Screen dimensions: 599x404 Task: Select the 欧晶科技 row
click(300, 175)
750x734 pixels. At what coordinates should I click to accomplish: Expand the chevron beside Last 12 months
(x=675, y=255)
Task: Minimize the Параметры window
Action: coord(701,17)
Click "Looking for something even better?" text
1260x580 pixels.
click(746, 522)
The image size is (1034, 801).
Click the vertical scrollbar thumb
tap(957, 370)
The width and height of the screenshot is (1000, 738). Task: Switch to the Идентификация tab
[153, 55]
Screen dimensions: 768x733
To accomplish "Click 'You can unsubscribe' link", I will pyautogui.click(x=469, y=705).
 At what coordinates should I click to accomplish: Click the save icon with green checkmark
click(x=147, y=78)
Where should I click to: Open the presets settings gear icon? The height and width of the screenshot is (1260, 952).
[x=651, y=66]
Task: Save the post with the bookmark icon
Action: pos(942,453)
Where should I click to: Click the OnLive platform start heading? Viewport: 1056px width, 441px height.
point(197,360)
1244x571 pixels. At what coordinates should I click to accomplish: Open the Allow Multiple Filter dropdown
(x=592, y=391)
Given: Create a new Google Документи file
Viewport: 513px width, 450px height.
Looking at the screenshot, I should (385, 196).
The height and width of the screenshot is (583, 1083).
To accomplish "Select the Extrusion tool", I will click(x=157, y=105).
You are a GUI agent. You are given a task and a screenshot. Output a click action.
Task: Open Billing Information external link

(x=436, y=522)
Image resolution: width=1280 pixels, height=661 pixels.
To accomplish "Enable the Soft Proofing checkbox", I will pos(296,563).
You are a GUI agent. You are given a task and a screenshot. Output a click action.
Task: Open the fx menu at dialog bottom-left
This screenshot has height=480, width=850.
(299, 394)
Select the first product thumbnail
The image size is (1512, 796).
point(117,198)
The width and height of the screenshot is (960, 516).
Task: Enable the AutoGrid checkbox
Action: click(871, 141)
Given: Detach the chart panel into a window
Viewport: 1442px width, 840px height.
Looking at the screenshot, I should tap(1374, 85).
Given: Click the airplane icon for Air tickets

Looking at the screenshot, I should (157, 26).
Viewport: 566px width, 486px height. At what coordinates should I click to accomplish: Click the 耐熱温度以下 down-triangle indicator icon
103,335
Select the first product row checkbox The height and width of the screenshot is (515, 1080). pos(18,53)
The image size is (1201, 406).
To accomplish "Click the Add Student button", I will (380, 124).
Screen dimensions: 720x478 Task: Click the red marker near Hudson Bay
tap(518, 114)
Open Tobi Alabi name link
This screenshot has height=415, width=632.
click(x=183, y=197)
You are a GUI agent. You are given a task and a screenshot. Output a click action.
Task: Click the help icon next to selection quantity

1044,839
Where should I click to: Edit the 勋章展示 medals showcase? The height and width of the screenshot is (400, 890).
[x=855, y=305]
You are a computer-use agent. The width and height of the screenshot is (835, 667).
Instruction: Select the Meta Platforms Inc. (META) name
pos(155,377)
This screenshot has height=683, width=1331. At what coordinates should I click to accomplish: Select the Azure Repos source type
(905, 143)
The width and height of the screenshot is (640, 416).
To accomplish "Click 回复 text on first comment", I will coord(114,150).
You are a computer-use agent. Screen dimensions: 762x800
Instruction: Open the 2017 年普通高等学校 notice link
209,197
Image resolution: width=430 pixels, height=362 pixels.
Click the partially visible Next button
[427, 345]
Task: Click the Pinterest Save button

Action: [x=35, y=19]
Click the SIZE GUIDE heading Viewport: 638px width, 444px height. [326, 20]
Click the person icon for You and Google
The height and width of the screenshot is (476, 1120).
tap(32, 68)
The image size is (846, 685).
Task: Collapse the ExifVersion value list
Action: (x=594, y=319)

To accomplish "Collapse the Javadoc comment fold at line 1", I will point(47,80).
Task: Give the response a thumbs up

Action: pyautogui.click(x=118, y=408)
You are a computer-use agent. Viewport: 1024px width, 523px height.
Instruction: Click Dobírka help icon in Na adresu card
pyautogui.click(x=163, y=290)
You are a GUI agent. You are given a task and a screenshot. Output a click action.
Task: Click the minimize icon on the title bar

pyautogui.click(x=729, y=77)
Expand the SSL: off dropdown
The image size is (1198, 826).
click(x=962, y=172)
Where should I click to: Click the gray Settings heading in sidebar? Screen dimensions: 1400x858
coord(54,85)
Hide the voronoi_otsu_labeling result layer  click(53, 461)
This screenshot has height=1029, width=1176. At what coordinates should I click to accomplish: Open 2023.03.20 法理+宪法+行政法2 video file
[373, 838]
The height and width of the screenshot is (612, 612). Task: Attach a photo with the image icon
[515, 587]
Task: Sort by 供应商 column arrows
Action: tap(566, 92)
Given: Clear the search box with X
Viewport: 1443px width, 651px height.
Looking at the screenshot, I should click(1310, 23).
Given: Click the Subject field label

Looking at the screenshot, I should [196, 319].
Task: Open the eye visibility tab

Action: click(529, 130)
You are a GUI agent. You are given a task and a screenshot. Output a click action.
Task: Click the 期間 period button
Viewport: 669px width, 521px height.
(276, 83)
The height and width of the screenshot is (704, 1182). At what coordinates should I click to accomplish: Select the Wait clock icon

-------

Exercise details ▸
Would you please copy the material above exactly, with nothing left out?

Solution ▸
Screen dimensions: 599x404 Task: Select the 欧晶科技 row
click(300, 175)
750x734 pixels. At what coordinates should I click to accomplish: Expand the chevron beside Last 12 months
(x=675, y=255)
Task: Minimize the Параметры window
Action: coord(701,17)
Click "Looking for something even better?" text
1260x580 pixels.
click(746, 522)
The image size is (1034, 801).
Click the vertical scrollbar thumb
tap(957, 370)
The width and height of the screenshot is (1000, 738). Task: Switch to the Идентификация tab
[153, 55]
Screen dimensions: 768x733
To accomplish "Click 'You can unsubscribe' link", I will pyautogui.click(x=469, y=705).
 At what coordinates should I click to accomplish: Click the save icon with green checkmark
click(x=147, y=78)
Where should I click to: Open the presets settings gear icon? The height and width of the screenshot is (1260, 952).
[x=651, y=66]
Task: Save the post with the bookmark icon
Action: pos(942,453)
Where should I click to: Click the OnLive platform start heading? Viewport: 1056px width, 441px height.
point(197,360)
1244x571 pixels. At what coordinates should I click to accomplish: Open the Allow Multiple Filter dropdown
(x=592, y=391)
Given: Create a new Google Документи file
Viewport: 513px width, 450px height.
Looking at the screenshot, I should (385, 196).
The height and width of the screenshot is (583, 1083).
To accomplish "Select the Extrusion tool", I will click(x=157, y=105).
You are a GUI agent. You are given a task and a screenshot. Output a click action.
Task: Open Billing Information external link

(x=436, y=522)
Image resolution: width=1280 pixels, height=661 pixels.
To accomplish "Enable the Soft Proofing checkbox", I will pos(296,563).
You are a GUI agent. You are given a task and a screenshot. Output a click action.
Task: Open the fx menu at dialog bottom-left
This screenshot has height=480, width=850.
(299, 394)
Select the first product thumbnail
The image size is (1512, 796).
point(117,198)
The width and height of the screenshot is (960, 516).
Task: Enable the AutoGrid checkbox
Action: click(871, 141)
Given: Detach the chart panel into a window
Viewport: 1442px width, 840px height.
Looking at the screenshot, I should tap(1374, 85).
Given: Click the airplane icon for Air tickets

Looking at the screenshot, I should (157, 26).
Viewport: 566px width, 486px height. At what coordinates should I click to accomplish: Click the 耐熱温度以下 down-triangle indicator icon
103,335
Select the first product row checkbox The height and width of the screenshot is (515, 1080). pos(18,53)
The image size is (1201, 406).
To accomplish "Click the Add Student button", I will (380, 124).
Screen dimensions: 720x478 Task: Click the red marker near Hudson Bay
tap(518, 114)
Open Tobi Alabi name link
This screenshot has height=415, width=632.
click(x=183, y=197)
You are a GUI agent. You are given a task and a screenshot. Output a click action.
Task: Click the help icon next to selection quantity

1044,839
Where should I click to: Edit the 勋章展示 medals showcase? The height and width of the screenshot is (400, 890).
[x=855, y=305]
You are a computer-use agent. The width and height of the screenshot is (835, 667).
Instruction: Select the Meta Platforms Inc. (META) name
pos(155,377)
This screenshot has height=683, width=1331. At what coordinates should I click to accomplish: Select the Azure Repos source type
(905, 143)
The width and height of the screenshot is (640, 416).
To accomplish "Click 回复 text on first comment", I will coord(114,150).
You are a computer-use agent. Screen dimensions: 762x800
Instruction: Open the 2017 年普通高等学校 notice link
209,197
Image resolution: width=430 pixels, height=362 pixels.
Click the partially visible Next button
[427, 345]
Task: Click the Pinterest Save button

Action: [x=35, y=19]
Click the SIZE GUIDE heading Viewport: 638px width, 444px height. [326, 20]
Click the person icon for You and Google
The height and width of the screenshot is (476, 1120).
tap(32, 68)
The image size is (846, 685).
Task: Collapse the ExifVersion value list
Action: (x=594, y=319)

To accomplish "Collapse the Javadoc comment fold at line 1", I will point(47,80).
Task: Give the response a thumbs up

Action: pyautogui.click(x=118, y=408)
You are a computer-use agent. Viewport: 1024px width, 523px height.
Instruction: Click Dobírka help icon in Na adresu card
pyautogui.click(x=163, y=290)
You are a GUI agent. You are given a task and a screenshot. Output a click action.
Task: Click the minimize icon on the title bar

pyautogui.click(x=729, y=77)
Expand the SSL: off dropdown
The image size is (1198, 826).
click(x=962, y=172)
Where should I click to: Click the gray Settings heading in sidebar? Screen dimensions: 1400x858
coord(54,85)
Hide the voronoi_otsu_labeling result layer  click(53, 461)
This screenshot has height=1029, width=1176. At what coordinates should I click to accomplish: Open 2023.03.20 法理+宪法+行政法2 video file
[373, 838]
The height and width of the screenshot is (612, 612). Task: Attach a photo with the image icon
[515, 587]
Task: Sort by 供应商 column arrows
Action: tap(566, 92)
Given: Clear the search box with X
Viewport: 1443px width, 651px height.
Looking at the screenshot, I should click(1310, 23).
Given: Click the Subject field label

Looking at the screenshot, I should [196, 319].
Task: Open the eye visibility tab

Action: click(529, 130)
You are a GUI agent. You are given a task and a screenshot. Output a click action.
Task: Click the 期間 period button
Viewport: 669px width, 521px height.
(276, 83)
The height and width of the screenshot is (704, 1182). At what coordinates should I click to accomplish: Select the Wait clock icon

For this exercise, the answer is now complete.